Although there is nothing definitive in politics—Yogi Berra, the famous baseball player, is quoted as observing “It ain’t over ’til it’s over”—current tendencies do not favor the governmental party. The wear-and-tear is patent; conflicts at the interior of the PAN are rising; young people have lost faith, and more importantly, there is not much that the current government has at hand that would allow us to suppose that it will glean something relevant in the next 30 months. What was not sown in timely fashion can no longer translate into political or electoral benefits.
This circumstance will force the president to measure his own strengths and possibilities. To devote himself to driving a potential successor would constitute a mainly risky venture, and it would even be possible to argue that it would contribute to the candidate’s defeat. The experience of Calderón himself is relevant here: a good part of the credibility that led him to win the 2006 election was concerned precisely with the fact that he was legitimately able to situate himself as independent of Fox. The worst of all worlds for Calderón would be that in which he persists in nominating and in making his candidate the winner of the election, only to end in defeat and permanent ostracism himself. It would be better for him to pledge his future to something transforming that, ironically, could be salubrious for his party.
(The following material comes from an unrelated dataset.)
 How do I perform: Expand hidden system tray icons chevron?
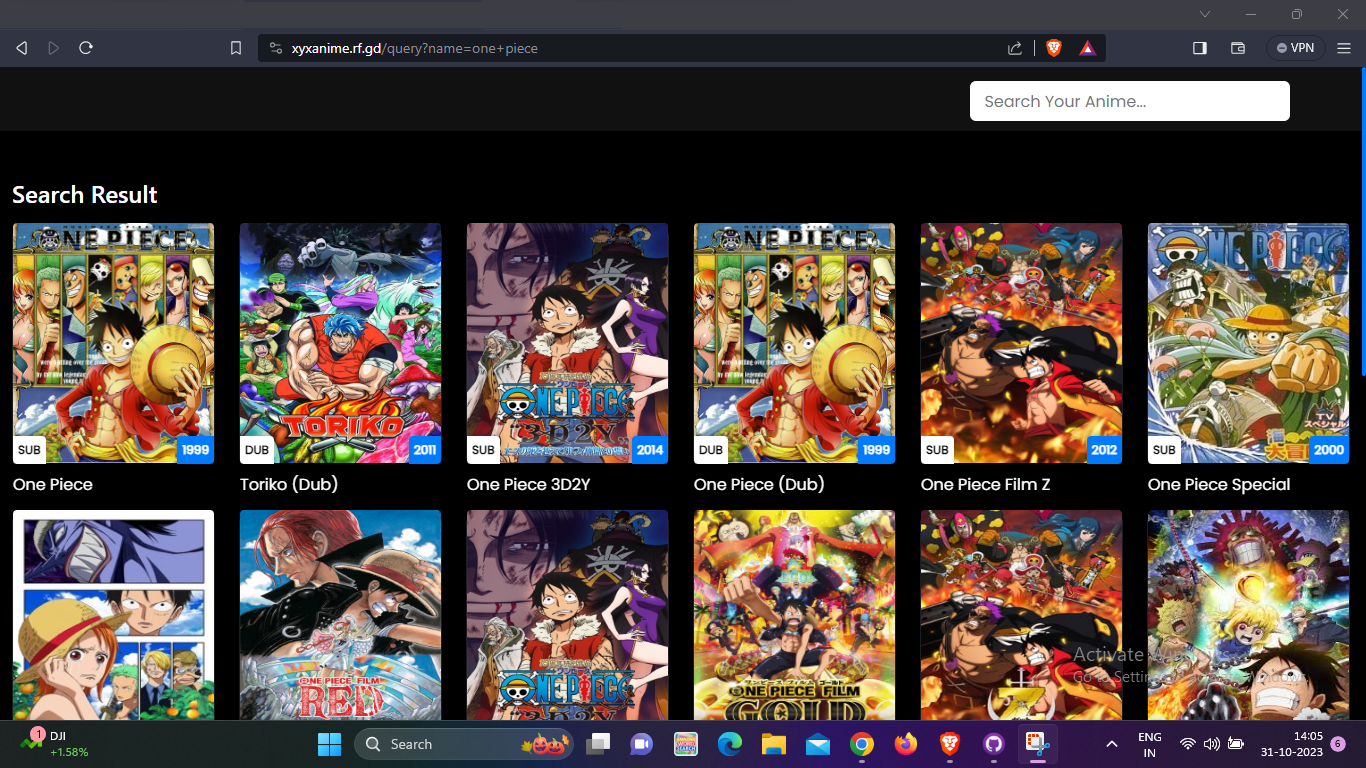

The alternative would be to imitate the manner in which Ernesto Zedillo conducted himself during the second half of his presidential mandate. Instead of devoting himself to the PRI political grid or fervently espousing a determined candidate, Zedillo opted for a great electoral reform, in which he assumed himself to be Head of State, and not a PRIista. This distinction was key to the success of the 1996 reform, which led to the successive electoral and political transformations experienced by the country. Zedillo was able to accomplish this because he decided that the country was more important than the PRI, and this allowed him to negotiate with PRI party members with an endowment of freedom and credibility that no individual committed to a short-term electoral result could confer upon him.
The theme for Calderón would not be electoral in ilk, but the dilemma is exactly the same. His alternative lies in being solely one more PANista come to naught and perdition, or in becoming a Head of State who drives political and financial reforms that permit him to bequeath a transforming, generational legacy that anchors the future of the country to a new stage of opportunity. The problem is that both things cannot be done, because he would not possess the credibility necessary to achieve robust negotiation of the radical changes that the country requires in the political-institutional dimension, as well as in that of income and expenditure. Both are transcendental matters of power that do not coalesce well with short-term party partisan interest. It is decision time.